[Stored data]
* * *
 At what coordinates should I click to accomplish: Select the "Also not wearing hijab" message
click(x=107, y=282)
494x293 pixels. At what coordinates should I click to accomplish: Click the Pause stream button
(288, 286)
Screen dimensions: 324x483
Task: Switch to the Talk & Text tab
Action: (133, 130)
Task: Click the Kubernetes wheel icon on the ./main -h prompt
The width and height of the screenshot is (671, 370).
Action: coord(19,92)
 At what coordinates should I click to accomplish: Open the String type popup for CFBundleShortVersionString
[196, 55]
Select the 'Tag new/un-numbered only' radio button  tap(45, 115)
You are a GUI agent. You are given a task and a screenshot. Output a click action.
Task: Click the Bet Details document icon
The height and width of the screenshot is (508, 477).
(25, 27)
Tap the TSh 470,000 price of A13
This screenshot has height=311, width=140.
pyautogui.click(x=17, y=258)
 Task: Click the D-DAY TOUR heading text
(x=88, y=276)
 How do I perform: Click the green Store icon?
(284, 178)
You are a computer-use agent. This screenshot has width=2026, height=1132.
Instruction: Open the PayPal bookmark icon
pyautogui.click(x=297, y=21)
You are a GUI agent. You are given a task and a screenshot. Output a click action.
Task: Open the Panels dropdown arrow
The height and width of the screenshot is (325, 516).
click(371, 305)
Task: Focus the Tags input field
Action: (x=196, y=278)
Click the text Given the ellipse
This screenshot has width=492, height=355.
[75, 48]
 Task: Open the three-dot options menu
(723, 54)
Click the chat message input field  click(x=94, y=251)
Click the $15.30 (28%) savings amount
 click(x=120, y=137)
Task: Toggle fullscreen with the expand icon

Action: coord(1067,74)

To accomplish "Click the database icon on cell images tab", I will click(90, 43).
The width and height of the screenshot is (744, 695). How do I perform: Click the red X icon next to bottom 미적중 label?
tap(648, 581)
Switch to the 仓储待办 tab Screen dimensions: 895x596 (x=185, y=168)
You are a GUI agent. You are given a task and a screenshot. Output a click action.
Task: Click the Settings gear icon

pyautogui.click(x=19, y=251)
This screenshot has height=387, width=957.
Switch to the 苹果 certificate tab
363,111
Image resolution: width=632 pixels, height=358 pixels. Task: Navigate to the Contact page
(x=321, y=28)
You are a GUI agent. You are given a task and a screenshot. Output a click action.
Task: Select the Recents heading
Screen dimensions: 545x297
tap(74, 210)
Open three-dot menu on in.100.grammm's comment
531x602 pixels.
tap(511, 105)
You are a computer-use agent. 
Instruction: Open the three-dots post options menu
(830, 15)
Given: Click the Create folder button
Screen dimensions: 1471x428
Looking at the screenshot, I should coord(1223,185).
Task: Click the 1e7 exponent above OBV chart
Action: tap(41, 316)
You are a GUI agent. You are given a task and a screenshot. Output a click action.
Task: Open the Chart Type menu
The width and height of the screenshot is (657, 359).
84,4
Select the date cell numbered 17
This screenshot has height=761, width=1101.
* * *
**Your task**.
Write out all of the data above again, substituting "screen agent" for every "GUI agent", with everything else left as it is.

**Response to the task**.
 At what coordinates should I click to accomplish: Select the "Also not wearing hijab" message
click(x=107, y=282)
494x293 pixels. At what coordinates should I click to accomplish: Click the Pause stream button
(288, 286)
Screen dimensions: 324x483
Task: Switch to the Talk & Text tab
Action: (133, 130)
Task: Click the Kubernetes wheel icon on the ./main -h prompt
The width and height of the screenshot is (671, 370).
Action: coord(19,92)
 At what coordinates should I click to accomplish: Open the String type popup for CFBundleShortVersionString
[196, 55]
Select the 'Tag new/un-numbered only' radio button  tap(45, 115)
You are a screen agent. You are given a task and a screenshot. Output a click action.
Task: Click the Bet Details document icon
The height and width of the screenshot is (508, 477).
(25, 27)
Tap the TSh 470,000 price of A13
This screenshot has height=311, width=140.
pyautogui.click(x=17, y=258)
 Task: Click the D-DAY TOUR heading text
(x=88, y=276)
 How do I perform: Click the green Store icon?
(284, 178)
You are a computer-use agent. This screenshot has width=2026, height=1132.
Instruction: Open the PayPal bookmark icon
pyautogui.click(x=297, y=21)
You are a screen agent. You are given a task and a screenshot. Output a click action.
Task: Open the Panels dropdown arrow
The height and width of the screenshot is (325, 516).
click(371, 305)
Task: Focus the Tags input field
Action: (x=196, y=278)
Click the text Given the ellipse
This screenshot has width=492, height=355.
[75, 48]
 Task: Open the three-dot options menu
(723, 54)
Click the chat message input field  click(x=94, y=251)
Click the $15.30 (28%) savings amount
 click(x=120, y=137)
Task: Toggle fullscreen with the expand icon

Action: coord(1067,74)

To accomplish "Click the database icon on cell images tab", I will click(90, 43).
The width and height of the screenshot is (744, 695). How do I perform: Click the red X icon next to bottom 미적중 label?
tap(648, 581)
Switch to the 仓储待办 tab Screen dimensions: 895x596 (x=185, y=168)
You are a screen agent. You are given a task and a screenshot. Output a click action.
Task: Click the Settings gear icon

pyautogui.click(x=19, y=251)
This screenshot has height=387, width=957.
Switch to the 苹果 certificate tab
363,111
Image resolution: width=632 pixels, height=358 pixels. Task: Navigate to the Contact page
(x=321, y=28)
You are a screen agent. You are given a task and a screenshot. Output a click action.
Task: Select the Recents heading
Screen dimensions: 545x297
tap(74, 210)
Open three-dot menu on in.100.grammm's comment
531x602 pixels.
tap(511, 105)
You are a computer-use agent. 
Instruction: Open the three-dots post options menu
(830, 15)
Given: Click the Create folder button
Screen dimensions: 1471x428
Looking at the screenshot, I should coord(1223,185).
Task: Click the 1e7 exponent above OBV chart
Action: tap(41, 316)
You are a screen agent. You are given a task and a screenshot. Output a click action.
Task: Open the Chart Type menu
The width and height of the screenshot is (657, 359).
84,4
Select the date cell numbered 17
This screenshot has height=761, width=1101.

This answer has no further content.